In testa, ad aprire quella prima Marcia per la pace e la fratellanza dei popoli, in una bella giornata, c'era una 500 con un altoparlante sul tettino. Subito dietro veniva Aldo Capitini, il filosofo pacifista, il Gandhi italiano, in giacca, cravatta e cappello – che della Marcia era stato l'ideatore e l'organizzatore – che portava il cartello: ''Nonviolenza = Unita' con tutti per sempre''. Poi il corteo.

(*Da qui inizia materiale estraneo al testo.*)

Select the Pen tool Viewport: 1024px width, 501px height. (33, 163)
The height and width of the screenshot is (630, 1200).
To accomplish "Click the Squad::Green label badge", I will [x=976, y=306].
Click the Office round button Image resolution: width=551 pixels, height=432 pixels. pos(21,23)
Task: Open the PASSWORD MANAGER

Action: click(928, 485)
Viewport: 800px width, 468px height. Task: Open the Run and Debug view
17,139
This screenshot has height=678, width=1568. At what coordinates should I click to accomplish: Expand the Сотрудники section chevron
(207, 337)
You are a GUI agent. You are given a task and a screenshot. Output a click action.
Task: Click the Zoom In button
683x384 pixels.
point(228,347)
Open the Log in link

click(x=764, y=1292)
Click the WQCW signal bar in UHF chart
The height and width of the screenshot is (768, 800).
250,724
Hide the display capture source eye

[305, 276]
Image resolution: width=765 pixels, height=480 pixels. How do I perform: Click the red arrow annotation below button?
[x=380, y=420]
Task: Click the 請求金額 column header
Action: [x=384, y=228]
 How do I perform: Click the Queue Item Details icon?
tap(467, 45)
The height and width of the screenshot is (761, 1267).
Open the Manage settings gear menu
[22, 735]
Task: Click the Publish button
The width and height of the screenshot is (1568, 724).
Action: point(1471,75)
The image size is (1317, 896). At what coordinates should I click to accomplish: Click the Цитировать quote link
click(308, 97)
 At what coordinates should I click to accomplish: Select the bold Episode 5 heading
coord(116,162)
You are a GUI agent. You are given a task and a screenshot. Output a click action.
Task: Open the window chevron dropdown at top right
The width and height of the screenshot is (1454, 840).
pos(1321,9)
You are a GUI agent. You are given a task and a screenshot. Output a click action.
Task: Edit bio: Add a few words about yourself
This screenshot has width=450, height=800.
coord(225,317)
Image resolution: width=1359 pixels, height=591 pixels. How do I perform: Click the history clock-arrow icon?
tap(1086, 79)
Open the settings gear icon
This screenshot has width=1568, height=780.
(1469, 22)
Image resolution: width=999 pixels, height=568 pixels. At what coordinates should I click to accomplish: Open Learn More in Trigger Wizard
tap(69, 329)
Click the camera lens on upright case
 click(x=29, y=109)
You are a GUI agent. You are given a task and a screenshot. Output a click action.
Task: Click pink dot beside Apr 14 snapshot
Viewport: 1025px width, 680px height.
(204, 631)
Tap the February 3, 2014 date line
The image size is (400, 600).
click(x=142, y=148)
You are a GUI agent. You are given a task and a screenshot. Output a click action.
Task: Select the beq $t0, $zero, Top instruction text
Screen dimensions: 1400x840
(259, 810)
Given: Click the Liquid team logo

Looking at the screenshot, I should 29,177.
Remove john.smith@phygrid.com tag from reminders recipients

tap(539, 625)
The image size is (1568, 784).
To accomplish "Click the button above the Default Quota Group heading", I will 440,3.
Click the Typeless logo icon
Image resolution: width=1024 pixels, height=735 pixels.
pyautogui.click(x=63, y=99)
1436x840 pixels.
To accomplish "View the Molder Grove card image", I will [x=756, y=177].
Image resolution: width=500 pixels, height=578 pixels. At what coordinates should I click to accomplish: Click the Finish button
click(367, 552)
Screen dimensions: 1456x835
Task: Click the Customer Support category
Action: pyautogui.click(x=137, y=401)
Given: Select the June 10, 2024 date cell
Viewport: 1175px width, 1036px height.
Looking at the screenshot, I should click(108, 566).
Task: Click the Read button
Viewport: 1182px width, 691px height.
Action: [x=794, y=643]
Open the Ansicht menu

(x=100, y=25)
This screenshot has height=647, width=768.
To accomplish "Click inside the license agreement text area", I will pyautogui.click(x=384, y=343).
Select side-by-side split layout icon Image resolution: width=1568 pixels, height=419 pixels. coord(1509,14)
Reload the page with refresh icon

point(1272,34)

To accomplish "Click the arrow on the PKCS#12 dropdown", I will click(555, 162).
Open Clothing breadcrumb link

Ricordi, foto, testimonianze restituiscono una partecipazione ordinata, quasi in fila indiana. Alcune migliaia di persone – qui i ricordi di 'chi c'era' saltano da tre mila a dieci mila, certamente piu' alla partenza da Perugia che all'arrivo ad Assisi – parteciparono a quella Marcia, il 24 settembre del 1961. E 50 anni dopo, il prossimo 25 settembre, di nuovo in cammino per la pace e la fratellanza dei popoli. ''Nell'idea di fratellanza dei popoli – scriveva allora Capitini – si riassumono i problemi urgenti di questo tempo: il superamento dello imperialismo, del razzismo, del colonialismo, dello sfruttamento: l'incontro dell'Occidente con l'Oriente asiatico e
con i popoli africani, la fratellanza degli europei con le popolazioni di colore; l'impianto di giganteschi piani di collaborazione culturale, tecnica, economica''.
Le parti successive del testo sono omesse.